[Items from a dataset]

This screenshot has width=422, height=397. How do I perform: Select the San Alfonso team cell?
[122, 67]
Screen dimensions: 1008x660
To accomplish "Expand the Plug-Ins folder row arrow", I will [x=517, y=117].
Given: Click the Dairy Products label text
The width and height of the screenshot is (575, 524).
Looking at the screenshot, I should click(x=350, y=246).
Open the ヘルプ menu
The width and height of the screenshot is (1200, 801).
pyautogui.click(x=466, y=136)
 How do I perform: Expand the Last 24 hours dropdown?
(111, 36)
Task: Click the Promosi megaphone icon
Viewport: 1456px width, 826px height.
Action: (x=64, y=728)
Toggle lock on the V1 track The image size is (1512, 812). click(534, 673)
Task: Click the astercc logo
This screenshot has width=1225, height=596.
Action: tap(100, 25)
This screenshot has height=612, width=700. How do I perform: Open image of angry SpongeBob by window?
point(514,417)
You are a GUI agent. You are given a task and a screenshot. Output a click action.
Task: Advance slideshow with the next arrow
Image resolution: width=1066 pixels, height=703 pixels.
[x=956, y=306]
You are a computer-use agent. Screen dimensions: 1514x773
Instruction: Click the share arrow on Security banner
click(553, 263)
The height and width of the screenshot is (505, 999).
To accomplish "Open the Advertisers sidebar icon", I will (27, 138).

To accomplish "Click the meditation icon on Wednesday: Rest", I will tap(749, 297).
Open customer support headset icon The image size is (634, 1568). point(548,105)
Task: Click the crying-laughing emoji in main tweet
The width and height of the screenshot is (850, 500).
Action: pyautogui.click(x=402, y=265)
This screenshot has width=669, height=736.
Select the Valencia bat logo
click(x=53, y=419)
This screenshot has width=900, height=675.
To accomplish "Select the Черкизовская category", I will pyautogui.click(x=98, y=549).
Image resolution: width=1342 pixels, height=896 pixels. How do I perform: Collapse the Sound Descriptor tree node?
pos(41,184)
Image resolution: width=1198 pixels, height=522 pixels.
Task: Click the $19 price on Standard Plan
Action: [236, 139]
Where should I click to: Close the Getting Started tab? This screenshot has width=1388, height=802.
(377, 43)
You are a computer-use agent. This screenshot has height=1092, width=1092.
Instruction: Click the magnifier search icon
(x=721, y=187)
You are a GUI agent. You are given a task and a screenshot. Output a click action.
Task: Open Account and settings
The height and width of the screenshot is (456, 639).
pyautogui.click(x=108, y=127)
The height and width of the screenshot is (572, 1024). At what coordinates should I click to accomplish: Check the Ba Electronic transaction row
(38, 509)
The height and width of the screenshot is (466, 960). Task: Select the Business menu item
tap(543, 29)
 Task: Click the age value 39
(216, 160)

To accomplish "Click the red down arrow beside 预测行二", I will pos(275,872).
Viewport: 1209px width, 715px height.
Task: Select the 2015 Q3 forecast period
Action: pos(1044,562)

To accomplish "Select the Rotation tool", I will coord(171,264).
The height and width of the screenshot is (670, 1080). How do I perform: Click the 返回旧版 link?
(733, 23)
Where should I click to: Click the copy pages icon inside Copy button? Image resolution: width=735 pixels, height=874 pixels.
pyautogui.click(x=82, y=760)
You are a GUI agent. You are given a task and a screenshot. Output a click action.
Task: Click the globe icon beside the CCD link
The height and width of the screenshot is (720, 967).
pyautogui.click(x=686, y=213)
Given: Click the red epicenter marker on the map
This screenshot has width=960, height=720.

Activity:
A precise copy of all the records is needed.

Response:
This screenshot has width=422, height=397. How do I perform: Select the San Alfonso team cell?
[122, 67]
Screen dimensions: 1008x660
To accomplish "Expand the Plug-Ins folder row arrow", I will [x=517, y=117].
Given: Click the Dairy Products label text
The width and height of the screenshot is (575, 524).
Looking at the screenshot, I should click(x=350, y=246).
Open the ヘルプ menu
The width and height of the screenshot is (1200, 801).
pyautogui.click(x=466, y=136)
 How do I perform: Expand the Last 24 hours dropdown?
(111, 36)
Task: Click the Promosi megaphone icon
Viewport: 1456px width, 826px height.
Action: (x=64, y=728)
Toggle lock on the V1 track The image size is (1512, 812). click(534, 673)
Task: Click the astercc logo
This screenshot has width=1225, height=596.
Action: tap(100, 25)
This screenshot has height=612, width=700. How do I perform: Open image of angry SpongeBob by window?
point(514,417)
You are a GUI agent. You are given a task and a screenshot. Output a click action.
Task: Advance slideshow with the next arrow
Image resolution: width=1066 pixels, height=703 pixels.
[x=956, y=306]
You are a computer-use agent. Screen dimensions: 1514x773
Instruction: Click the share arrow on Security banner
click(553, 263)
The height and width of the screenshot is (505, 999).
To accomplish "Open the Advertisers sidebar icon", I will (27, 138).

To accomplish "Click the meditation icon on Wednesday: Rest", I will tap(749, 297).
Open customer support headset icon The image size is (634, 1568). point(548,105)
Task: Click the crying-laughing emoji in main tweet
The width and height of the screenshot is (850, 500).
Action: pyautogui.click(x=402, y=265)
This screenshot has width=669, height=736.
Select the Valencia bat logo
click(x=53, y=419)
This screenshot has width=900, height=675.
To accomplish "Select the Черкизовская category", I will pyautogui.click(x=98, y=549).
Image resolution: width=1342 pixels, height=896 pixels. How do I perform: Collapse the Sound Descriptor tree node?
pos(41,184)
Image resolution: width=1198 pixels, height=522 pixels.
Task: Click the $19 price on Standard Plan
Action: [236, 139]
Where should I click to: Close the Getting Started tab? This screenshot has width=1388, height=802.
(377, 43)
You are a computer-use agent. This screenshot has height=1092, width=1092.
Instruction: Click the magnifier search icon
(x=721, y=187)
You are a GUI agent. You are given a task and a screenshot. Output a click action.
Task: Open Account and settings
The height and width of the screenshot is (456, 639).
pyautogui.click(x=108, y=127)
The height and width of the screenshot is (572, 1024). At what coordinates should I click to accomplish: Check the Ba Electronic transaction row
(38, 509)
The height and width of the screenshot is (466, 960). Task: Select the Business menu item
tap(543, 29)
 Task: Click the age value 39
(216, 160)

To accomplish "Click the red down arrow beside 预测行二", I will pos(275,872).
Viewport: 1209px width, 715px height.
Task: Select the 2015 Q3 forecast period
Action: pos(1044,562)

To accomplish "Select the Rotation tool", I will coord(171,264).
The height and width of the screenshot is (670, 1080). How do I perform: Click the 返回旧版 link?
(733, 23)
Where should I click to: Click the copy pages icon inside Copy button? Image resolution: width=735 pixels, height=874 pixels.
pyautogui.click(x=82, y=760)
You are a GUI agent. You are given a task and a screenshot. Output a click action.
Task: Click the globe icon beside the CCD link
The height and width of the screenshot is (720, 967).
pyautogui.click(x=686, y=213)
Given: Click the red epicenter marker on the map
This screenshot has width=960, height=720.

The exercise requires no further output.